Arch Dis Child. Published Online First: 6 October 2008. doi:10.1136/adc.2008.143313
Copyright © 2008 BMJ Publishing Group Ltd & Royal College of Paediatrics and Child Health.

Original articles

Management and one year outcome for UK children with type 2 diabetes

Julian Paul Hamilton Shield 1*, Richard Lynn 2, Kay C Wan 2, Linda Haines 2 and Timothy Geoffrey Barrett 3

1 University of Bristol, United Kingdom
2 Research Division, Royal College of Paediatrics and Child Health, United Kingdom
3 University of Birmingham, United Kingdom

* To whom correspondence should be addressed. E-mail: j.p.h.shield{at}bristol.ac.uk.

Accepted 24 September 2008


Abstract

Objective: To report the one year outcome for newly diagnosed children with type 2 diabetes in the United Kingdom (UK).

Design: Follow up study of a UK national cohort.

Subjects: All children under the age of 17 years diagnosed with type 2 diabetes from 1 October 2004 to 31 October 2005 (inclusive).

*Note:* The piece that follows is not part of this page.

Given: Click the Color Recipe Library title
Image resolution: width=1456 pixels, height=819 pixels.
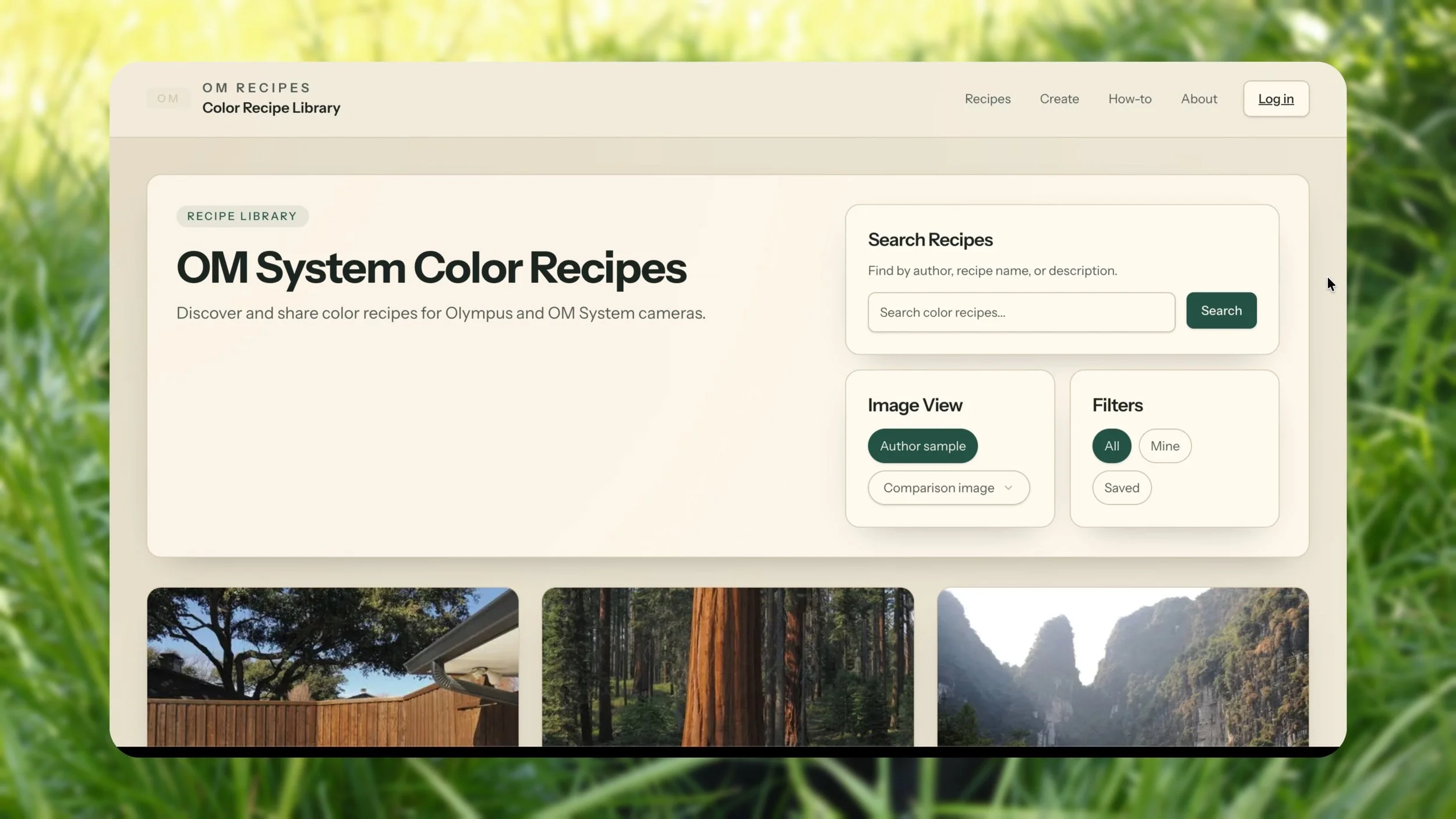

Results: Follow up data was available for 73 of the 76 cases. The mean age at follow-up was 14.5 yrs, with mean duration of diabetes 1 year. The revised incidence of type 2 diabetes in the UK in children under 17 years is 0.6/100,000/year. The mean BMI SDS at diagnosis was 2.89 and mean change at one year was -0.11 (range: -1.53 to +1.37). At one year only 58% achieved the ADA/EASD recommended treatment target (HbA1c ≤7.0%). There was no relation between improvement in BMI and improvement in HbA1c. There was wide variation in choice of therapies and regimes. Hypertension is a common co-morbidity (34%) whilst early nephropathy appears rare (4%). Evidence of polycystic ovarian disease was common in females (26%). 22% of children had not been screened for nephropathy or retinopathy during the first year after diagnosis.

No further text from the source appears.